Non-python workers, Multiple Executors

Tierkreis works easiest when running with python workers. Still it supports using arbitrary workers that provide a binary to run. In this example we will look at using a shell script as a worker. Conceptually, this also works with other programming languages, for example if you want to use a legacy HPC application.

To make this work we need to introduce three changes:

  1. (Optional) We should provide an interface definition using a type spec. This allows tierkreis to generate the api and use them during graph construction.

  2. Rewrite or wrap the script such that it follows the tierkreis contract. In short we have to change how we read inputs and write outputs.

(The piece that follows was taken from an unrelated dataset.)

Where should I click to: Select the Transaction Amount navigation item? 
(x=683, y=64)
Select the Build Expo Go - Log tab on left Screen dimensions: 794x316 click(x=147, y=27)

  3. Use a suitable executor. There are two flavors we will discuss in a bit.

Preliminaries

For this example we’re going to use the auth worker which already has some predefined functionality. Make sure to familiarize yourself with its contents. In this example we’re going to use a shell script with the following contents as a worker, which is contained in the openssl_worker.

#!/usr/bin/env bash
pk_file=$1
passphrase=$2
numbits=$3

openssl genrsa -out $pk_file -aes128 -passout "file:$passphrase" $numbits
openssl rsa -in $pk_file -passin "file:$passphrase" -pubout -out public-out

Defining the interface

To do this we can define a TypeSpec dsl.

@portmapping
model Outputs {
    private_key: bytes
    public_key: bytes
}

interface openssl_worker {
    genrsa (
        numbits: int,
        passphrase: bytes
    ): Outputs 
}

It defines two outputs private_key and public_key consuming a passphrase and numbits. The most generic type for such values is bytes, as we will be reading and writing from file directly. Now we can generate the stubs using the cli tkr init stubs or from python.

%pip install tierkreis
/home/runner/work/tierkreis/tierkreis/.venv/bin/python3: No module named pip
Note: you may need to restart the kernel to use updated packages.
from pathlib import Path
from tierkreis.namespace import Namespace


if __name__ == "__main__":
    tsp_path = (
        Path().parent / "example_workers" / "openssl_worker" / "src" / "schema.tsp"
    )
    namespace = Namespace.from_spec_file(tsp_path)
    namespace.write_stubs(tsp_path.parent / "api" / "stubs.py")
1 file reformatted
Found 10 errors (10 fixed, 0 remaining).

Adapting the script to the tierkreis contract

Tierkreis writes intermediate values to storage and expects outputs to be written there as well. To make this less verbose, tierkreis will export the corresponding locations as environment variables with the following schema. For an input e.g. numbits there will be a variable $input_numbits_file ($input_<name>_file) which you can read as numbits=$(cat $input_numbits_file) in your script. Analogous, for each output e.g. private_key there will be a variable $input_private_key_file ($output_<name>_file) which you can use in your script e.g. with tee. This is convenient if your scripts already reads and writes to files. Instead, if you want to use the values directly, you can also set up the executors (we will see this later) to pass the values in the variables. This is only available for inputs which will then have the form $input_<name>_value.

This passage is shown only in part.